The studies demonstrate that patents can be a springboard for success for smaller companies and make all the difference to a business, especially in gaining access to funding - which is one of the most pressing issues for many small enterprises.
Each case study features a number of "takeaway" points highlighting factors that have contributed to successful IP strategies and IP management. These include the potential for using customer feedback in developing innovations and the benefits of regular consultations between in-house IP practitioners and management. The case studies highlight how readily available patent information enables companies to analyse the prior art, the applicable freedom to operate and the competitive landscape for specific patents. The case studies also emphasise the advantages of increasing IP awareness throughout the company through training. The EPO's Academy is using the case studies in a series of training activities supporting SMEs and their advisors across Europe.
The companies featured in the case studies talk about what they expect from the future Unitary Patent and Unified Patent Court, including time and cost savings, and the increased legal certainty across the EU market.
In order to quantify these benefits, the EPO published a study in October 2017 that looked at the potential impact on the European economy of greater harmonisation of EU patent protection.
The study, Patents, Trade and FDI in the European Union, was conducted by a team of economists from the EPO, the University of Colorado Boulder and the London School of Economics. It found that greater harmonisation of patent protection in the EU could significantly enhance technology transfer through greater trade and foreign direct investment (FDI). It also found that improved harmonisation of Europe's patent system has the potential to increase trade and FDI in high-tech sectors in the EU by up to 2% and 15% respectively. This could lead to annual gains of EUR 14.6 billion in trade and EUR 1.8 billion in FDI.

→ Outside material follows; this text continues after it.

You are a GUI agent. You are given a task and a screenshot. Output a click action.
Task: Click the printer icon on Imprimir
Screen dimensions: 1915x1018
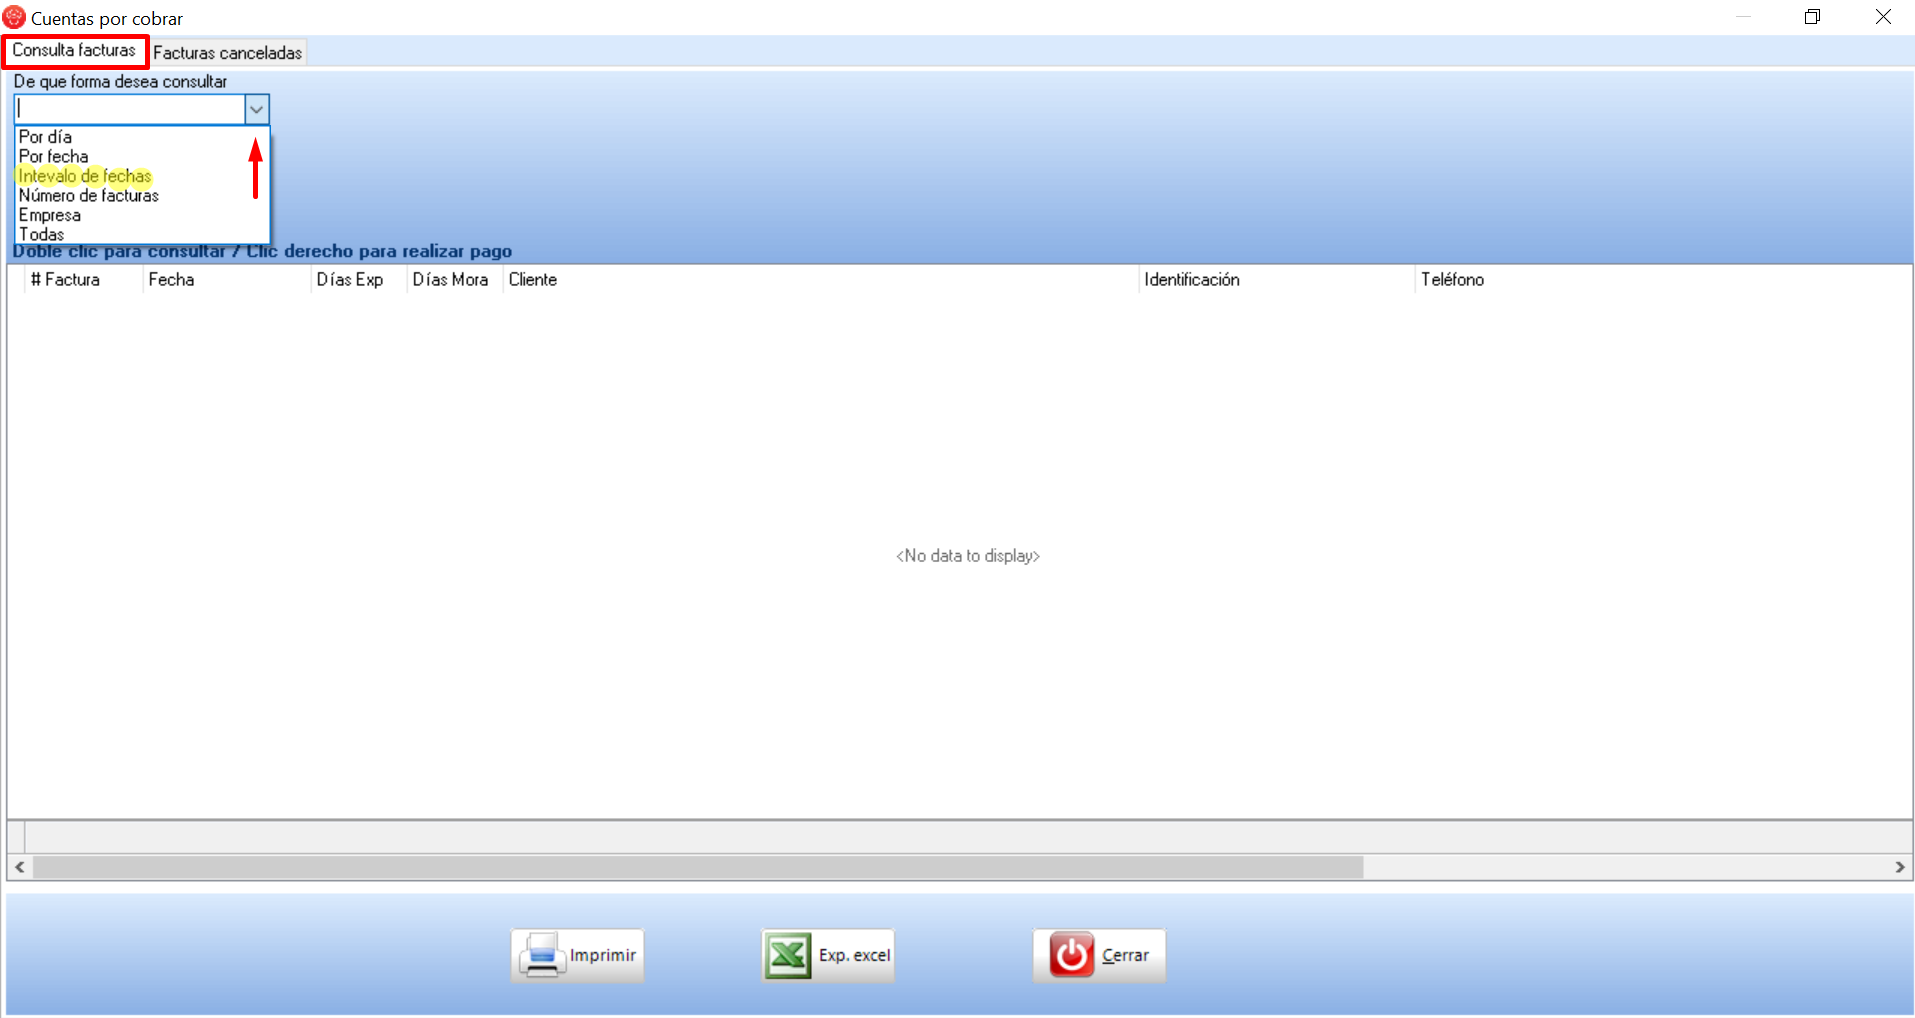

According to the study, while patents already have a positive effect on trade and FDI in Europe, their impact is currently hindered by the lack of truly barrier-free EU-wide patent protection. Today companies are still faced with a fragmented system following the grant of a patent by the EPO. These include national validation and maintenance fees payable in each country in which protection is desired. In addition, patents are subject to uneven levels of national protection and to the risk of parallel litigation, with the potential for different outcomes in different countries.
The Unitary Patent will address these shortcomings. By cutting overall costs dramatically, it will facilitate access to the European technology market, particularly for SMEs, universities and research centres.